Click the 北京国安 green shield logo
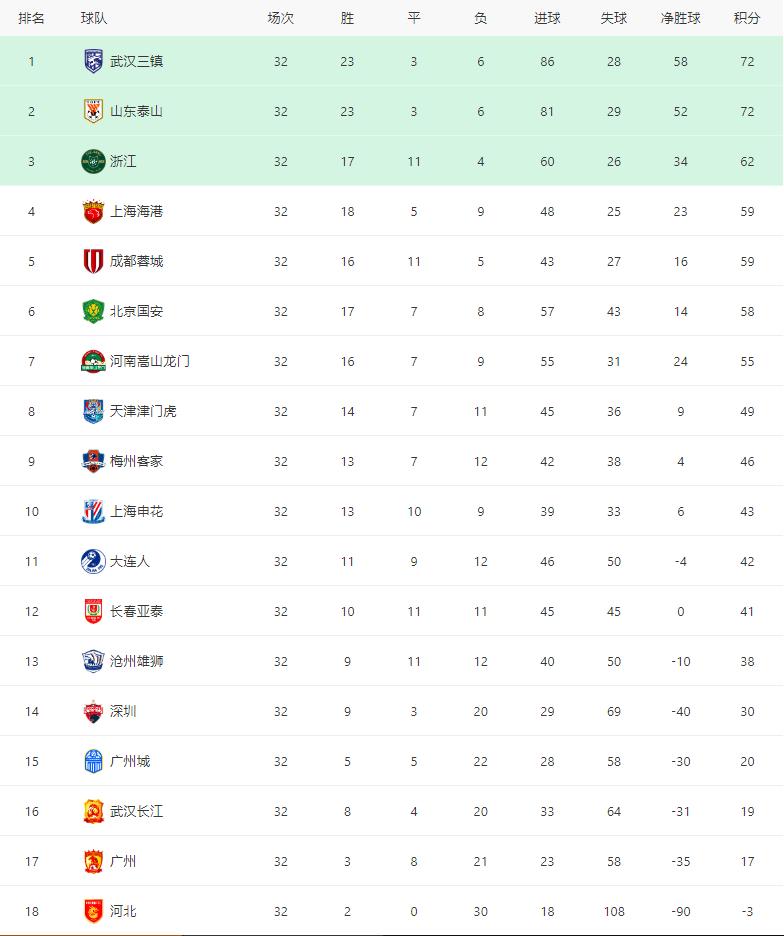This screenshot has height=936, width=784. [x=93, y=311]
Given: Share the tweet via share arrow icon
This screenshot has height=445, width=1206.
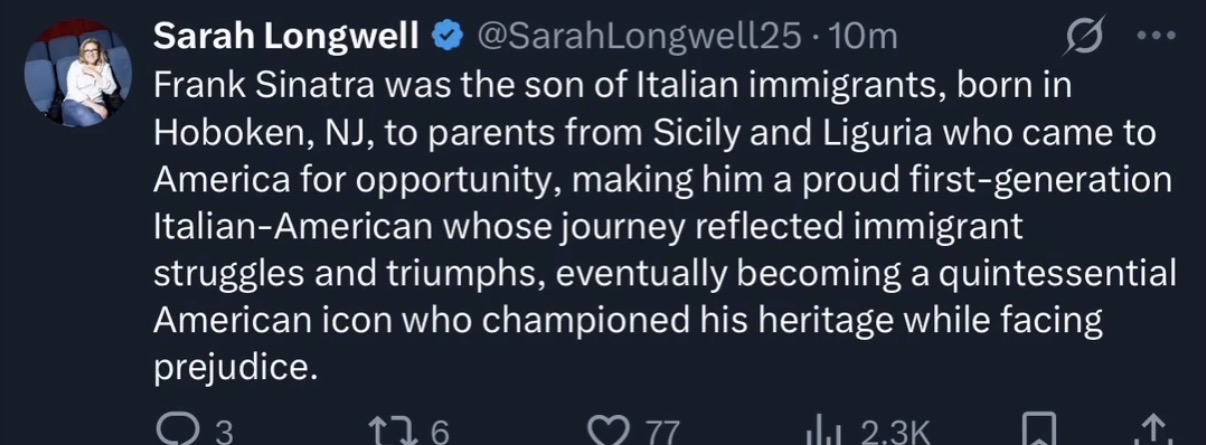Looking at the screenshot, I should pos(1151,431).
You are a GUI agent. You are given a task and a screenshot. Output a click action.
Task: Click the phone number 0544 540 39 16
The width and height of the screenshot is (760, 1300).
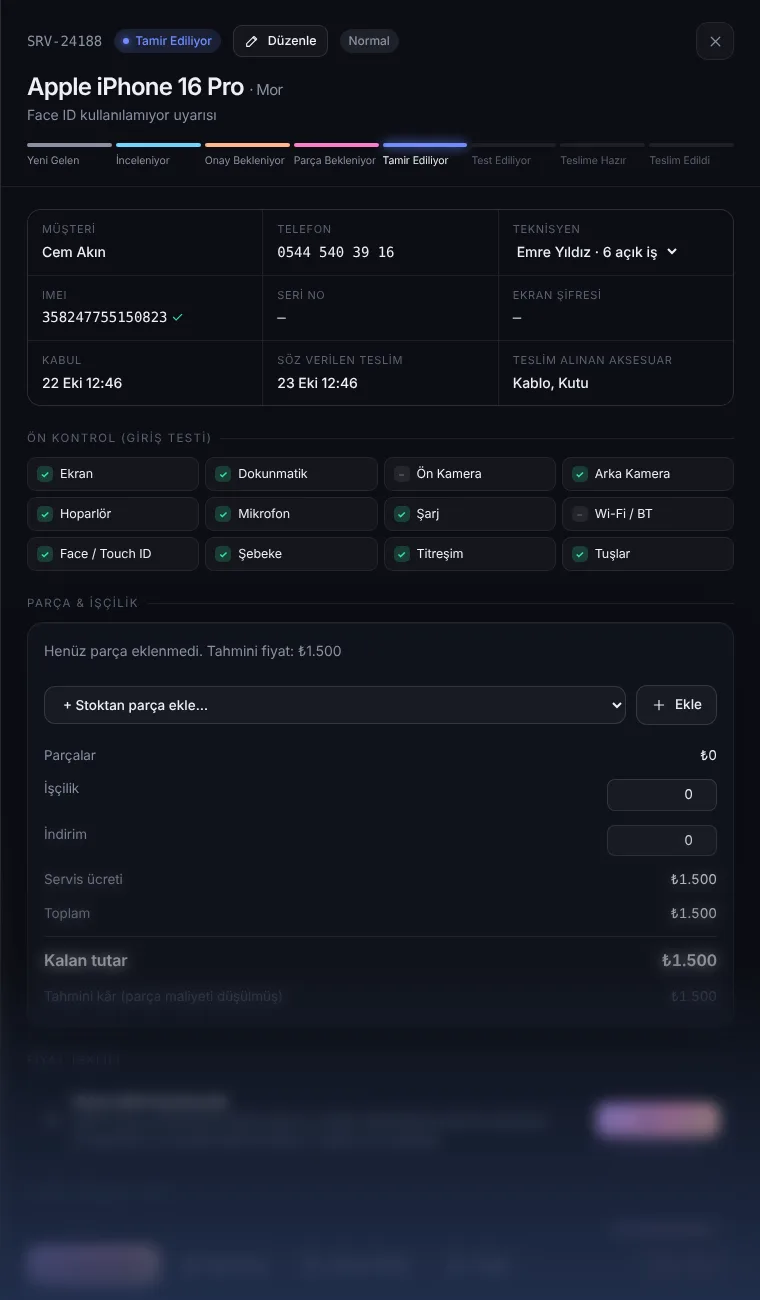336,252

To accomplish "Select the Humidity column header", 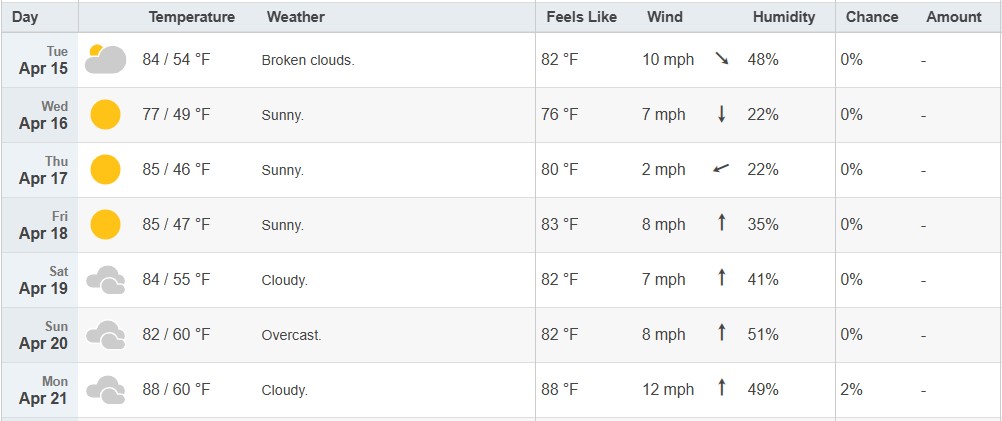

○ ○ ○ ○ ○ ○ ○

TASK INSTRUCTIONS: Restate the material word for word, minus pictures.

YOUR SOLUTION:
Click the 北京国安 green shield logo
This screenshot has height=936, width=784. [x=93, y=311]
Given: Share the tweet via share arrow icon
This screenshot has height=445, width=1206.
Looking at the screenshot, I should pos(1151,431).
You are a GUI agent. You are given a task and a screenshot. Output a click action.
Task: Click the phone number 0544 540 39 16
The width and height of the screenshot is (760, 1300).
336,252

To accomplish "Select the Humidity column header", 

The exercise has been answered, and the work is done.